502 Bad Gateway after deploy: The app process restarted but the upstream keepalive pool still holds a connection to the old process FD. Fix: set proxy_next_upstream error timeout invalid_header http_502 so Nginx retries the next backend on failure.
Cache poisoning via Host header injection: An attacker sends a crafted Host header; Nginx caches a response keyed to a different domain. Fix: explicitly set proxy_cache_key "$scheme$host$request_uri" and never include user-supplied headers in the cache key.
HSTS locking out a domain: If you set a long max-age and then need to revert to HTTP (expired cert, misconfiguration), browsers will refuse to connect for the entire HSTS duration.

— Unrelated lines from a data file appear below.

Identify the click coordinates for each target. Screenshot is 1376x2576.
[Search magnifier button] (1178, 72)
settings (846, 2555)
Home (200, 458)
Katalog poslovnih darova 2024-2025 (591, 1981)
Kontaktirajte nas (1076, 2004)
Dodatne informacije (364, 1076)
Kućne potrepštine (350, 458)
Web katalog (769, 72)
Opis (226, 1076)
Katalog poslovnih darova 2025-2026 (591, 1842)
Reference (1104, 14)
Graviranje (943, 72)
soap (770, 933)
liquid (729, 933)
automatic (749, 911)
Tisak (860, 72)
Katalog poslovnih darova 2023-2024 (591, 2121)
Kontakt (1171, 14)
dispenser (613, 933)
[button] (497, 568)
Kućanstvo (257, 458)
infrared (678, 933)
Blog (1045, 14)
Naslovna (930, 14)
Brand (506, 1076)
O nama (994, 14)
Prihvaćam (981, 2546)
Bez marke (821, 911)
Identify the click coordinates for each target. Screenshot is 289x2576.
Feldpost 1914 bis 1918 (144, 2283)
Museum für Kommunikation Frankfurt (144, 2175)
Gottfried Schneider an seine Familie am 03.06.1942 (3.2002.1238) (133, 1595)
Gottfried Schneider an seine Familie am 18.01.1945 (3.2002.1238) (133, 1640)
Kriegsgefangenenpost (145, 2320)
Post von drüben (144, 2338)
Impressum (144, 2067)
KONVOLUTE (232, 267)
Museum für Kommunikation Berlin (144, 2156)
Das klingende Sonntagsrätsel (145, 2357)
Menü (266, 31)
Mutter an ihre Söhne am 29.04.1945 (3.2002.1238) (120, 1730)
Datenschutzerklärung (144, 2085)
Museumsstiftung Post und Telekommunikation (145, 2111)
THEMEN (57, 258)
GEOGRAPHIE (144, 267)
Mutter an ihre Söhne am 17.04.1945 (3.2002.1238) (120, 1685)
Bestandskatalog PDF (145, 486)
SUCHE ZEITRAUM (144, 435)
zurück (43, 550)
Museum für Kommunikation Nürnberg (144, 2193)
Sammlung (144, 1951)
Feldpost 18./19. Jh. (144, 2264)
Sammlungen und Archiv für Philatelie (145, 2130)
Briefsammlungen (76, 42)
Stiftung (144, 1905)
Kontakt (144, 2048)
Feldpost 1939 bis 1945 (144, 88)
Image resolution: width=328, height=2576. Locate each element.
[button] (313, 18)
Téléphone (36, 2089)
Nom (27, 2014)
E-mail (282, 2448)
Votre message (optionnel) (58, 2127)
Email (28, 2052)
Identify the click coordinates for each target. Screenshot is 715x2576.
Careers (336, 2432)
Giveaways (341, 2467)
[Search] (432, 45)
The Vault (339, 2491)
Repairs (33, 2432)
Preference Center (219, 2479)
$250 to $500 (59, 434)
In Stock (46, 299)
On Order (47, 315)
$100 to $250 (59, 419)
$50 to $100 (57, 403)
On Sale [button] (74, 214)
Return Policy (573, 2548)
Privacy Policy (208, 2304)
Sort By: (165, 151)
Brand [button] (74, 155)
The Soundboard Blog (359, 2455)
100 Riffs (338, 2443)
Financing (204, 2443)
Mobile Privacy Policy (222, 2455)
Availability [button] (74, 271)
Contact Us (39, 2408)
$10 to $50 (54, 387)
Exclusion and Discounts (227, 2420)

Start with max-age=300 in staging; only set 63072000 (two years) in production when fully stable.
Rate limiting blocking legitimate users behind NAT: A corporate proxy means hundreds of users share one IP. A per-IP rate limit of 30r/s becomes 0.3r/s per user. Mitigate with $http_x_forwarded_for (if a trusted proxy sets it) or increase burst values for API routes used by desktop apps.
Certificate renewal fails silently: Certbot renews the cert but the deploy hook was not made executable. Result: Nginx keeps serving the old certificate until it expires. Always certbot renew --dry-run immediately after adding renewal hooks.

Never set add_header inside a location block and also at the server block level — they do not merge. An add_header inside a location block replaces all inherited headers from the parent server block. If you set HSTS at the server level and then add any add_header inside a location /api/ block, the HSTS header will be silently dropped for all API responses. The fix is to repeat all required security headers in every location block, or to set them only at the server level and never inside location blocks.

What You Have Built

This configuration implements every layer of a production-grade front-end: TLS 1.2/1.3 with OCSP stapling and session resumption, HTTP/2, automated certificate renewal, HSTS preloading, a full security header set, disk-backed proxy caching with stale-while-revalidate semantics, per-route rate limiting with burst headroom, upstream keepalive connection pooling, structured JSON access logs, and a clean separation between static file serving (zero app process involvement) and dynamic proxying. It is the exact pattern used across cloud-native environments at high-traffic companies — parameterized to a different upstream block and a different domain, it becomes the front-end for any application in your stack.